O elogio que Bolsonaro fez ao estupro quando era deputado, uma das declarações oficiais mais delinquentes já dadas, não é sequer citado ou usado contra ele em debates, o que dá a medida de como a cultura da violência de gênero está estruturada na sociedade.

Depois da agressão à jornalista, a organização do debate não se pronunciou. Vera Magalhães não teve sequer uma sugestão para direito de resposta.

A agressão misógina e descabida ficou por isso mesmo. Como se fosse parte do jogo.

No terceiro bloco, Bolsonaro decidiu que seria adequado falar de temas de interesse das mulheres com ninguém menos que Ciro Gomes, mesmo podendo, pelas regras, perguntar a qualquer uma das candidatas.

A interação entre os dois candidatos foi um show de desconhecimentos e explicações cheias de masculinidades tóxicas, ambos se atacando mutuamente em suas misoginia e machismo.

O candidato do Novo não poderia ficar de fora desse circo de masculinidades toscas, claro.

Quando teve sua chance de falar sobre políticas públicas para mulheres, chamou algumas vezes a lei Maria da Penha de lei Maria da Paz, revelando o mais absoluto descaso e desinteresse pelo tema.

Lula usou seus dois minutos finais para prestar uma acanhada e desprezível solidariedade a Vera Magalhães.

A misoginia foi para o centro do debate, num espetáculo grotesco, ofensivo e detestável puxado por Bolsonaro e compactuado por Ciro, que ao final bem que tentou falar a respeito das ofensas a Vera Magalhães, mas foi incapaz de dizer qualquer coisa minimamente decente ou útil.

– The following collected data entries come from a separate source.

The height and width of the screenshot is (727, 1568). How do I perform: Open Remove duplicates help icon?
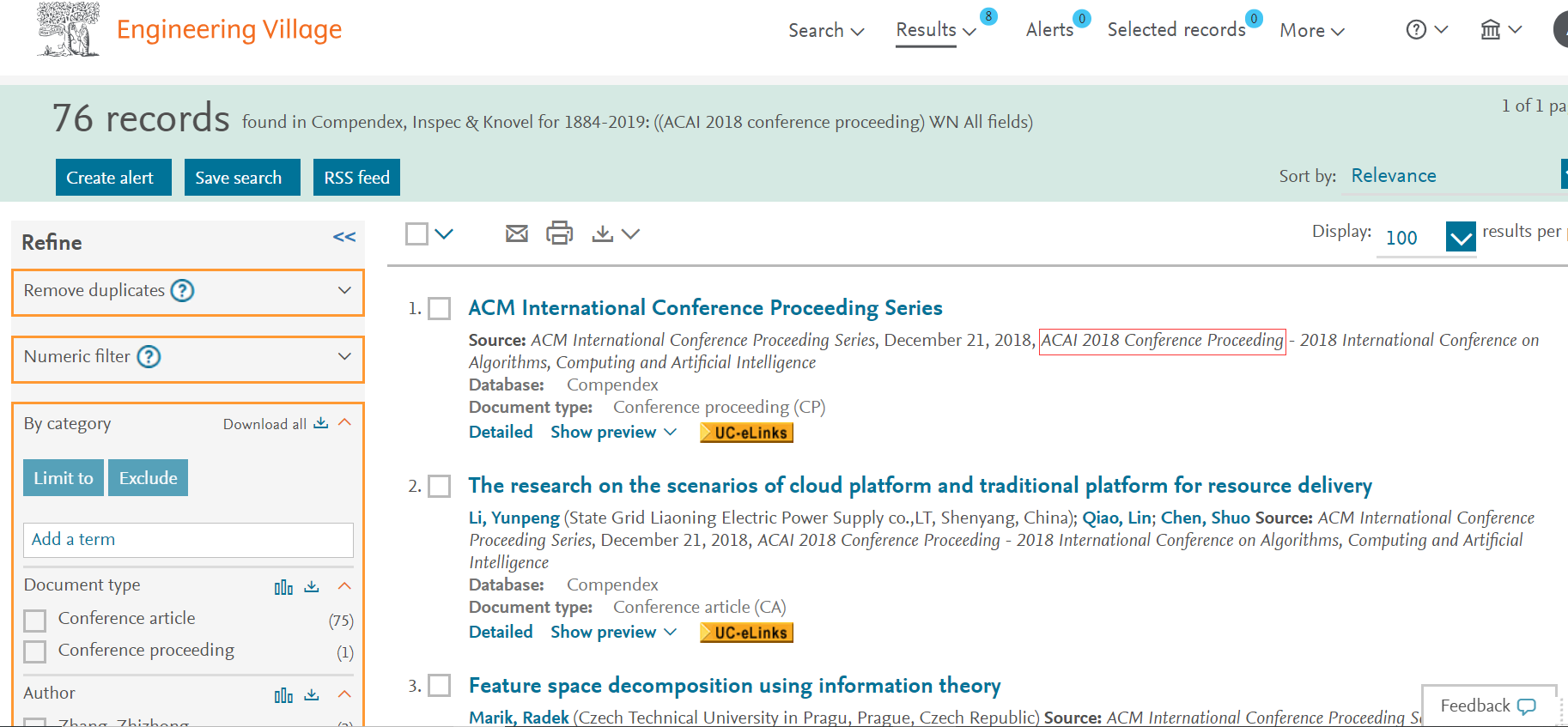tap(182, 291)
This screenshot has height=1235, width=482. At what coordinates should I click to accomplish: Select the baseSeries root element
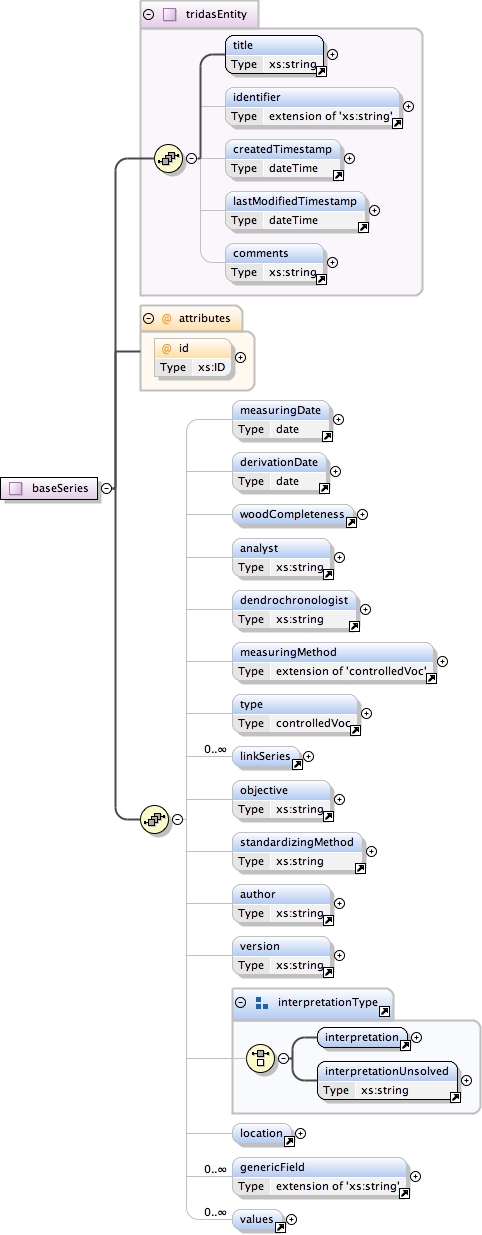coord(50,488)
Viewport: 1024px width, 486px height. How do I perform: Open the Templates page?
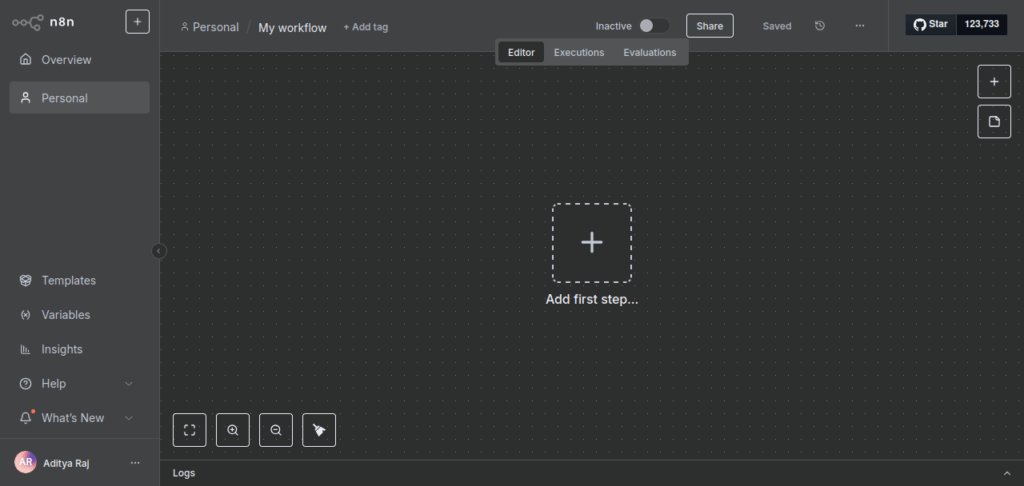68,281
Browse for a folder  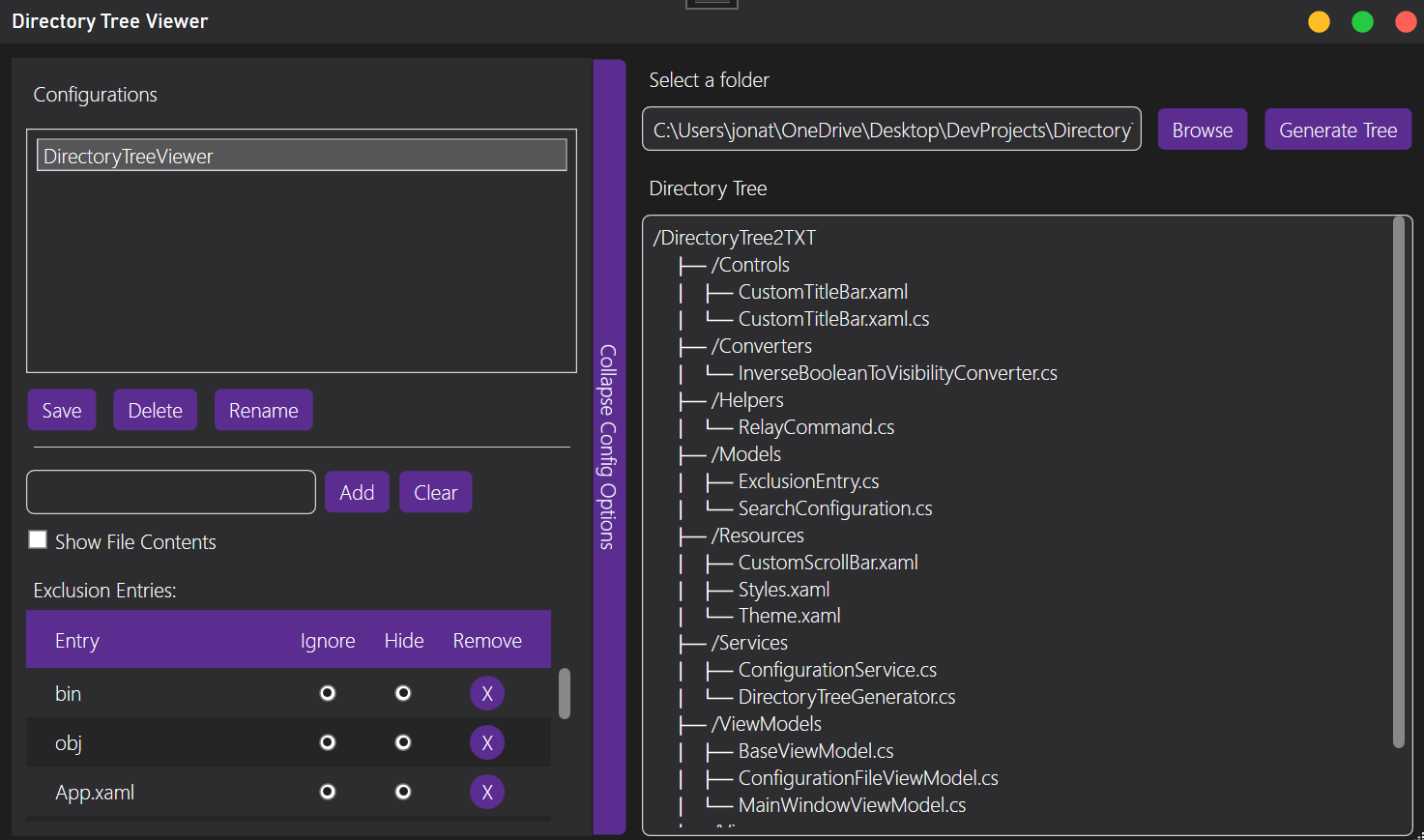(x=1203, y=130)
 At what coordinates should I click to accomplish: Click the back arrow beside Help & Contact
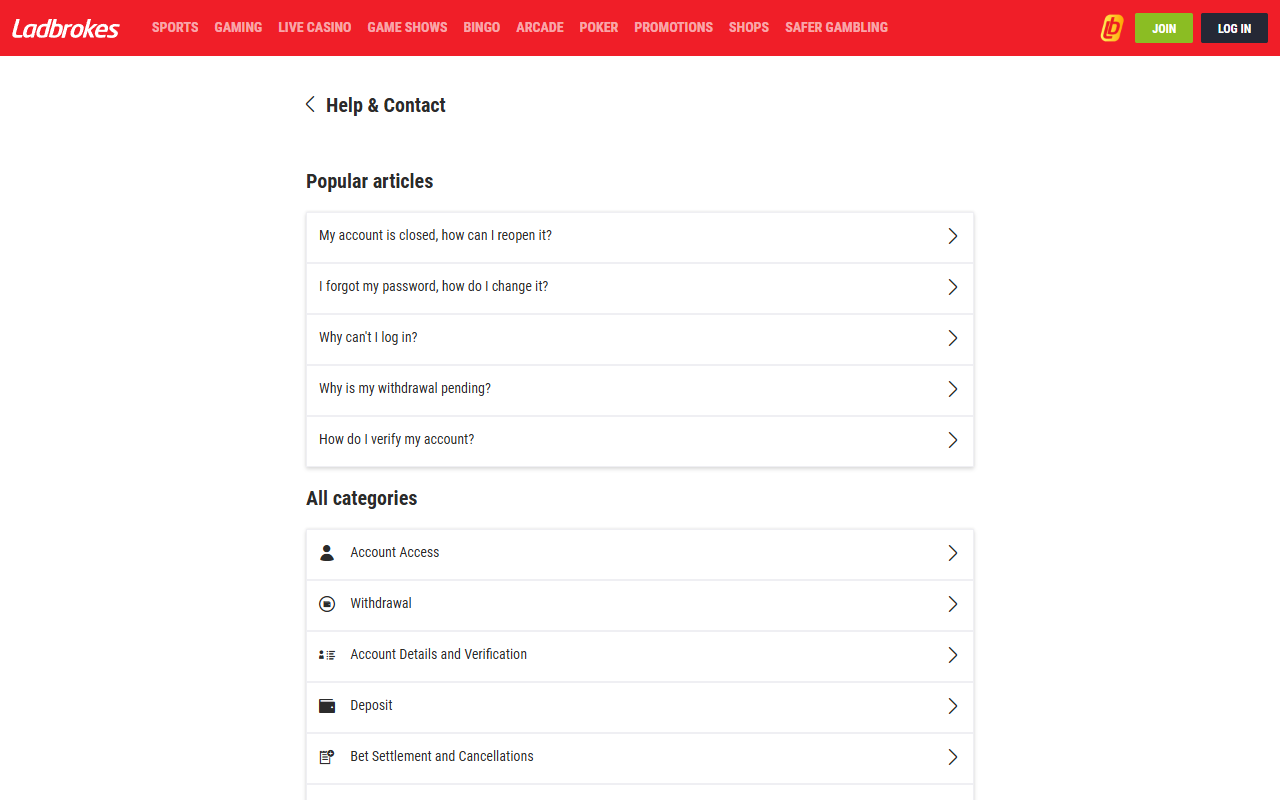point(310,104)
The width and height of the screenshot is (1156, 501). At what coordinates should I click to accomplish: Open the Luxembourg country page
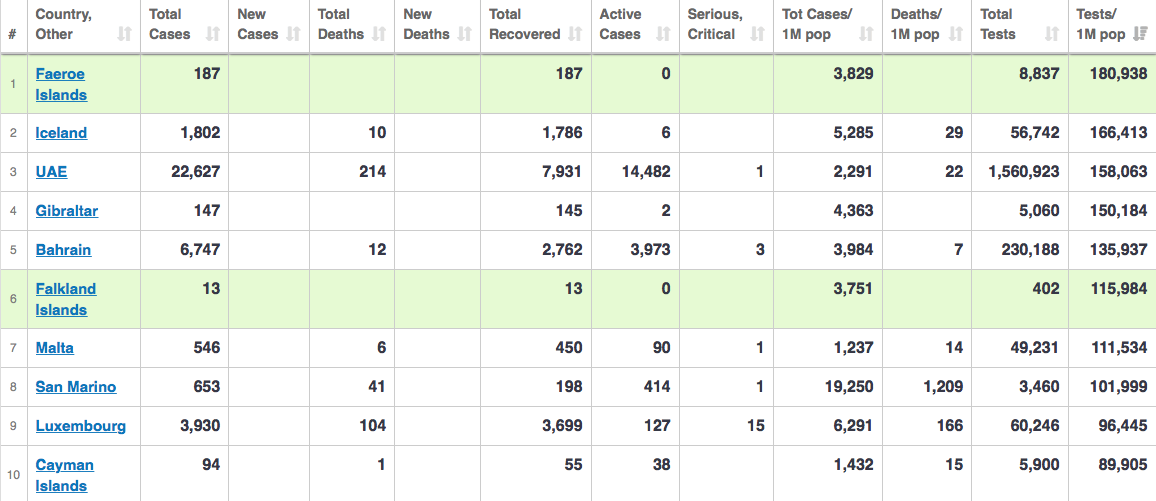(81, 426)
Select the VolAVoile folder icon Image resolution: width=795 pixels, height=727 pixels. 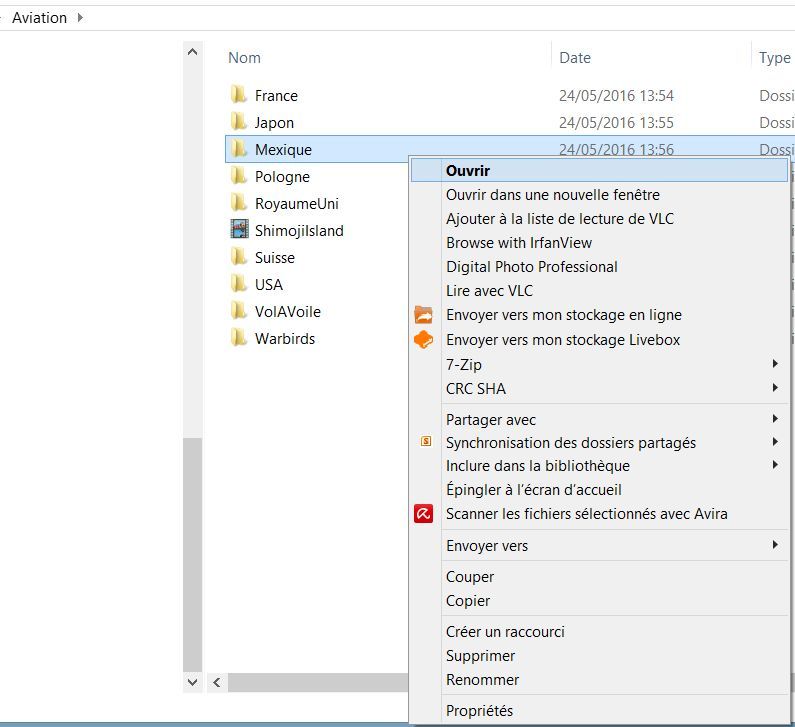point(239,311)
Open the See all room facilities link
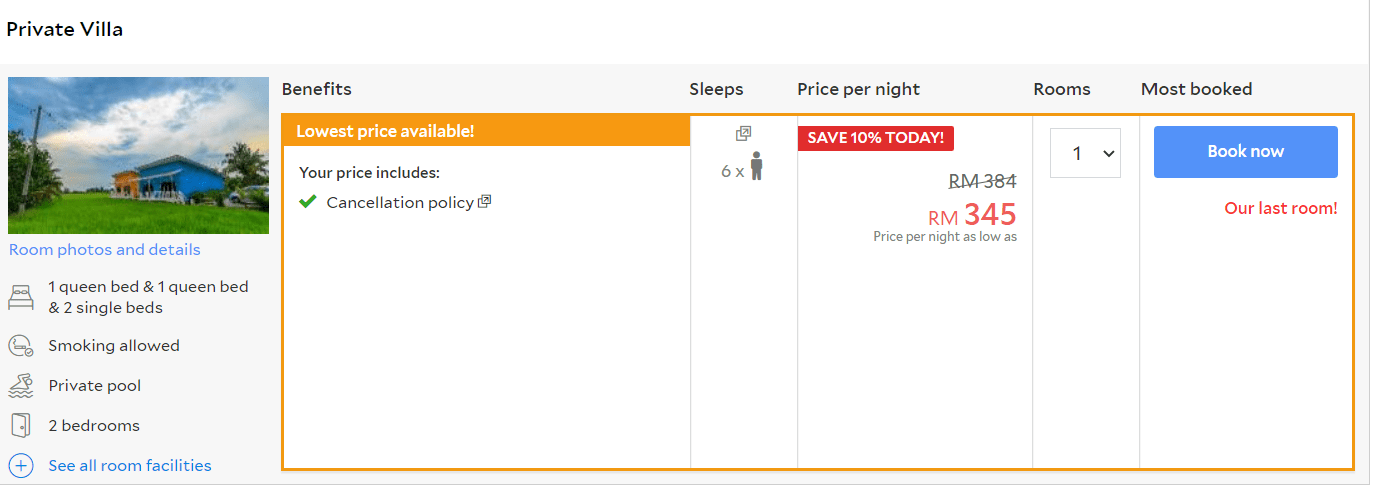Screen dimensions: 1377x501 click(130, 466)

Ao encerrar, Bolsonaro se despediu usando slogan criado pelo fascismo na Europa: Deus, Pátria, Família. Nós sabemos profundamente de que tipo de família ele está falando, e do papel da mulher nesse arranjo.

Foi assim que o candidato e atual mandatário colocou tudo em perspectiva deixando cristalinamente claro para quem estiver disposto a escutar que a luta nessa eleição é entre manter vivo o pequeno vestígio de democracia que ainda nos resta ou ceder de vez ao fascismo bolsonarista.